> [Requirements]
- a) List the songwriters credited in the text about the Fuel single "Soul to Preach To."
- b) In the text about the Fuel single "Soul to Preach To," reproduce word for word the passage from "Fuel singles chronology" up to and including "album Natural Selection.".
- c) Extend the text about the Fuel single "Soul to Preach To" by writing on from its last sentence.

> [Text excerpt]
Single by Fuel

from the album Puppet Strings
- Released: February 4, 2014
- Genre: Alternative rock, hard rock
- Length: 4:34
- Label: MegaForce Records
- Songwriters: Andy Andersson, Brett Scallions, Brad Stewart

Fuel singles chronology
| "Gone" (2007) | "Soul to Preach To" (2014) | "Cold Summer" (2014) |

Music video
- "Soul to Preach To" on YouTube

= Soul to Preach To =

"Soul to Preach To" is the first single released from Fuel's album Puppet Strings. It is also the first single released featuring original lead singer Brett Scallions since Fuel's 2003 studio album Natural Selection.

About the song, lead singer Brett Scallions says, "Lyrically, 'Soul to Preach To' is about regret. I think we all look upon our past when we get to a certain age and think that there may have been things we could have done differently in our lives. When we recorded the song we tracked everything for the most part but something seemed to still be missing. Luckily my friend Slash let me borrow a dobro and the melody in the verses was then written. At that point the song felt complete."

> [Recorded information]
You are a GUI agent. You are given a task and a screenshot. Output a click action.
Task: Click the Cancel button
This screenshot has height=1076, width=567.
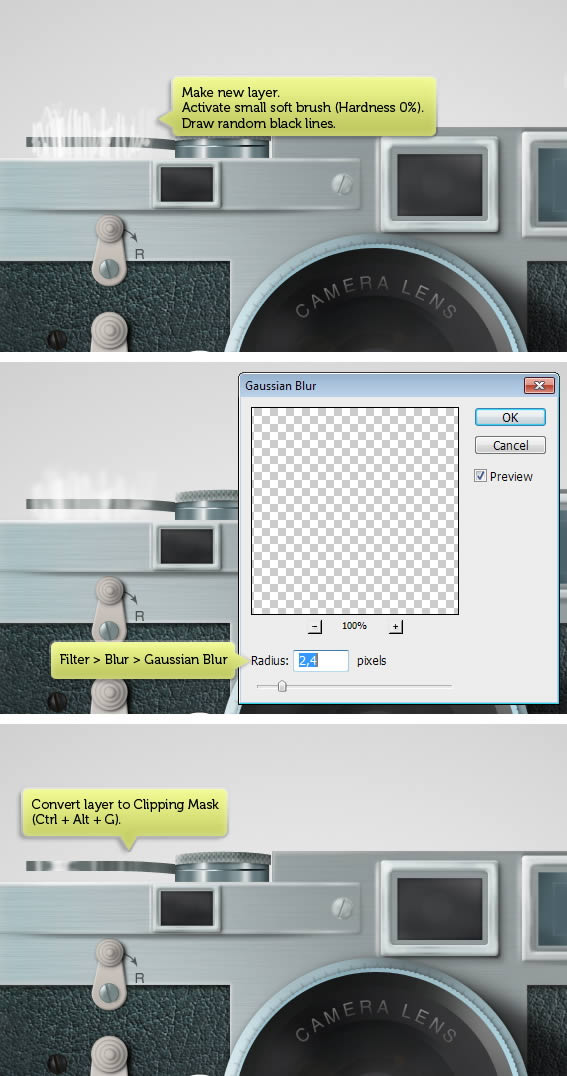[x=510, y=445]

> [Results for the exercise]
- a) Andy Andersson, Brett Scallions, Brad Stewart

- b)
Fuel singles chronology
| "Gone" (2007) | "Soul to Preach To" (2014) | "Cold Summer" (2014) |

Music video
- "Soul to Preach To" on YouTube

= Soul to Preach To =

"Soul to Preach To" is the first single released from Fuel's album Puppet Strings. It is also the first single released featuring original lead singer Brett Scallions since Fuel's 2003 studio album Natural Selection.

- c)
The song peaked at number 30 on Billboards Mainstream Rock Songs, staying on the chart for 11 weeks.

==Track listing==
Song composed by Brad Stewart and Brett Scallions. Lyrics written by Brett Scallions. Ken Schalk is credited to performing drums on this track, however, left the band before the release of Puppet Strings.

| No. | Title | Length |
|---|---|---|
| 1. | "Soul to Preach To" | 4:34 |

==Music video==
A music video was filmed on January 28, 2014. The video features the band performing in the desert. The video features Shannon Boone on drums rather than Ken Schalk who left the band after the album was recorded.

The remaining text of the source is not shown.